### How to complete this task
Reproduce all entries precisely, down to the last character.

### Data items
::::::
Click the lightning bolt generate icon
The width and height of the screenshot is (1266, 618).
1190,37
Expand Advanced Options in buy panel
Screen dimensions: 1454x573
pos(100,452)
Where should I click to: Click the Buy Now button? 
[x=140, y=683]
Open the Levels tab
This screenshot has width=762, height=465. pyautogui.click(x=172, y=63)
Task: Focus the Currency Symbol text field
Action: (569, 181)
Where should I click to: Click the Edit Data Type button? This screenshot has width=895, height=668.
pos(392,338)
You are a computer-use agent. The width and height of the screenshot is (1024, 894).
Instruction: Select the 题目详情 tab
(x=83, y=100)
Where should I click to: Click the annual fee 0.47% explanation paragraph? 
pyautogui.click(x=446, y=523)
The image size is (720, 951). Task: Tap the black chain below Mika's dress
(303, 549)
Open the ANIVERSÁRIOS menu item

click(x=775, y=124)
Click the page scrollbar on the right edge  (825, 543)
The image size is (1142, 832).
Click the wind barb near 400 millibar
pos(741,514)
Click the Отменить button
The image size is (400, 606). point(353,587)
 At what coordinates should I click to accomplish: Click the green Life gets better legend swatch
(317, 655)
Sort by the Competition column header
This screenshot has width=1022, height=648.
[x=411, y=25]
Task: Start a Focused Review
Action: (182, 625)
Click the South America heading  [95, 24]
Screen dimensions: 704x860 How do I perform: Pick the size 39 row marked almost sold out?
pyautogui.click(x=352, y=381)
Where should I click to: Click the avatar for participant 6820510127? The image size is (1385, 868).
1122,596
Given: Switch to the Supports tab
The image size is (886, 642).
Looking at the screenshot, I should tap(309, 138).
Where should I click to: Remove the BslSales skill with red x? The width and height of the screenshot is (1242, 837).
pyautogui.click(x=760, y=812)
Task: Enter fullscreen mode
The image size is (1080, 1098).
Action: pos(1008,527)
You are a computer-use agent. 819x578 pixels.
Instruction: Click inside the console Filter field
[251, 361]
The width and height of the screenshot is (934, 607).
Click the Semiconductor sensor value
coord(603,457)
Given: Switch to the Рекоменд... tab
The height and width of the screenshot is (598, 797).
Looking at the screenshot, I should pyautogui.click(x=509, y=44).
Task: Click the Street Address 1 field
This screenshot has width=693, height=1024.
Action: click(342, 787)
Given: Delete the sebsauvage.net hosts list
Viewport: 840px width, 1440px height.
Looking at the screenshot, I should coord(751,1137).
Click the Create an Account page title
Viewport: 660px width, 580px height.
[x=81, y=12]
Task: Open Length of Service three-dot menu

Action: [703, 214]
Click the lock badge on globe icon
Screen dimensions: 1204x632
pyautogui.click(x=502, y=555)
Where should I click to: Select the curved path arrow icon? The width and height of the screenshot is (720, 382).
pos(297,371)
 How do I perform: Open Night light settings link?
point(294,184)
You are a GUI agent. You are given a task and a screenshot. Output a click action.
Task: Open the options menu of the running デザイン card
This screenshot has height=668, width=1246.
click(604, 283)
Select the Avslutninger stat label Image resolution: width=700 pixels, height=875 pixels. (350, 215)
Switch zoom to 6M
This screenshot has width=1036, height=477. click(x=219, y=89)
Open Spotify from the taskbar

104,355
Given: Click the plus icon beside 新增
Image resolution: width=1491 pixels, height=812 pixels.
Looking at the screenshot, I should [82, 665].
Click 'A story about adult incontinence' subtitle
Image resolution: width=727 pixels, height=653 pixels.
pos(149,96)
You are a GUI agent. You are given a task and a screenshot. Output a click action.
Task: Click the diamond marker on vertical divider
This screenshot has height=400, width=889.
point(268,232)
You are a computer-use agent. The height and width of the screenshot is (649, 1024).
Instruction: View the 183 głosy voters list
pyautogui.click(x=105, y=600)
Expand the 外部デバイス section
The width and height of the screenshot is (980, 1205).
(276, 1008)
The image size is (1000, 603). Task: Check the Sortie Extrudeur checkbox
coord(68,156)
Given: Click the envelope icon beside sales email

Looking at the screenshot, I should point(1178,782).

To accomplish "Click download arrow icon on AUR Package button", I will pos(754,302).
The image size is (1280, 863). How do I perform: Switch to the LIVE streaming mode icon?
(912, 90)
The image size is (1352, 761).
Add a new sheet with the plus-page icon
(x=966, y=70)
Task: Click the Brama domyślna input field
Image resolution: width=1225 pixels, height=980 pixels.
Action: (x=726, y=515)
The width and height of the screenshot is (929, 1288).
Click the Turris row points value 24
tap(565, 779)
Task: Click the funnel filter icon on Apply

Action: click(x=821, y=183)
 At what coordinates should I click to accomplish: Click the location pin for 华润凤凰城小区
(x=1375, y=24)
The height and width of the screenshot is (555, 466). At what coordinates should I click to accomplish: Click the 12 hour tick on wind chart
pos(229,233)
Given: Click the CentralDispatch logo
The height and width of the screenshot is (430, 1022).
::::::
### Output for this task
Click the lightning bolt generate icon
The width and height of the screenshot is (1266, 618).
1190,37
Expand Advanced Options in buy panel
Screen dimensions: 1454x573
pos(100,452)
Where should I click to: Click the Buy Now button? 
[x=140, y=683]
Open the Levels tab
This screenshot has width=762, height=465. pyautogui.click(x=172, y=63)
Task: Focus the Currency Symbol text field
Action: (569, 181)
Where should I click to: Click the Edit Data Type button? This screenshot has width=895, height=668.
pos(392,338)
You are a computer-use agent. The width and height of the screenshot is (1024, 894).
Instruction: Select the 题目详情 tab
(x=83, y=100)
Where should I click to: Click the annual fee 0.47% explanation paragraph? 
pyautogui.click(x=446, y=523)
The image size is (720, 951). Task: Tap the black chain below Mika's dress
(303, 549)
Open the ANIVERSÁRIOS menu item

click(x=775, y=124)
Click the page scrollbar on the right edge  (825, 543)
The image size is (1142, 832).
Click the wind barb near 400 millibar
pos(741,514)
Click the Отменить button
The image size is (400, 606). point(353,587)
 At what coordinates should I click to accomplish: Click the green Life gets better legend swatch
(317, 655)
Sort by the Competition column header
This screenshot has width=1022, height=648.
[x=411, y=25]
Task: Start a Focused Review
Action: (182, 625)
Click the South America heading  [95, 24]
Screen dimensions: 704x860 How do I perform: Pick the size 39 row marked almost sold out?
pyautogui.click(x=352, y=381)
Where should I click to: Click the avatar for participant 6820510127? The image size is (1385, 868).
1122,596
Given: Switch to the Supports tab
The image size is (886, 642).
Looking at the screenshot, I should tap(309, 138).
Where should I click to: Remove the BslSales skill with red x? The width and height of the screenshot is (1242, 837).
pyautogui.click(x=760, y=812)
Task: Enter fullscreen mode
The image size is (1080, 1098).
Action: pos(1008,527)
You are a computer-use agent. 819x578 pixels.
Instruction: Click inside the console Filter field
[251, 361]
The width and height of the screenshot is (934, 607).
Click the Semiconductor sensor value
coord(603,457)
Given: Switch to the Рекоменд... tab
The height and width of the screenshot is (598, 797).
Looking at the screenshot, I should pyautogui.click(x=509, y=44).
Task: Click the Street Address 1 field
This screenshot has width=693, height=1024.
Action: click(342, 787)
Given: Delete the sebsauvage.net hosts list
Viewport: 840px width, 1440px height.
Looking at the screenshot, I should coord(751,1137).
Click the Create an Account page title
Viewport: 660px width, 580px height.
[x=81, y=12]
Task: Open Length of Service three-dot menu

Action: [703, 214]
Click the lock badge on globe icon
Screen dimensions: 1204x632
pyautogui.click(x=502, y=555)
Where should I click to: Select the curved path arrow icon? The width and height of the screenshot is (720, 382).
pos(297,371)
 How do I perform: Open Night light settings link?
point(294,184)
You are a GUI agent. You are given a task and a screenshot. Output a click action.
Task: Open the options menu of the running デザイン card
This screenshot has height=668, width=1246.
click(604, 283)
Select the Avslutninger stat label Image resolution: width=700 pixels, height=875 pixels. (350, 215)
Switch zoom to 6M
This screenshot has width=1036, height=477. click(x=219, y=89)
Open Spotify from the taskbar

104,355
Given: Click the plus icon beside 新增
Image resolution: width=1491 pixels, height=812 pixels.
Looking at the screenshot, I should [82, 665].
Click 'A story about adult incontinence' subtitle
Image resolution: width=727 pixels, height=653 pixels.
pos(149,96)
You are a GUI agent. You are given a task and a screenshot. Output a click action.
Task: Click the diamond marker on vertical divider
This screenshot has height=400, width=889.
point(268,232)
You are a computer-use agent. The height and width of the screenshot is (649, 1024).
Instruction: View the 183 głosy voters list
pyautogui.click(x=105, y=600)
Expand the 外部デバイス section
The width and height of the screenshot is (980, 1205).
(276, 1008)
The image size is (1000, 603). Task: Check the Sortie Extrudeur checkbox
coord(68,156)
Given: Click the envelope icon beside sales email

Looking at the screenshot, I should point(1178,782).

To accomplish "Click download arrow icon on AUR Package button", I will pos(754,302).
The image size is (1280, 863). How do I perform: Switch to the LIVE streaming mode icon?
(912, 90)
The image size is (1352, 761).
Add a new sheet with the plus-page icon
(x=966, y=70)
Task: Click the Brama domyślna input field
Image resolution: width=1225 pixels, height=980 pixels.
Action: (x=726, y=515)
The width and height of the screenshot is (929, 1288).
Click the Turris row points value 24
tap(565, 779)
Task: Click the funnel filter icon on Apply

Action: click(x=821, y=183)
 At what coordinates should I click to accomplish: Click the location pin for 华润凤凰城小区
(x=1375, y=24)
The height and width of the screenshot is (555, 466). At what coordinates should I click to accomplish: Click the 12 hour tick on wind chart
pos(229,233)
Given: Click the CentralDispatch logo
The height and width of the screenshot is (430, 1022).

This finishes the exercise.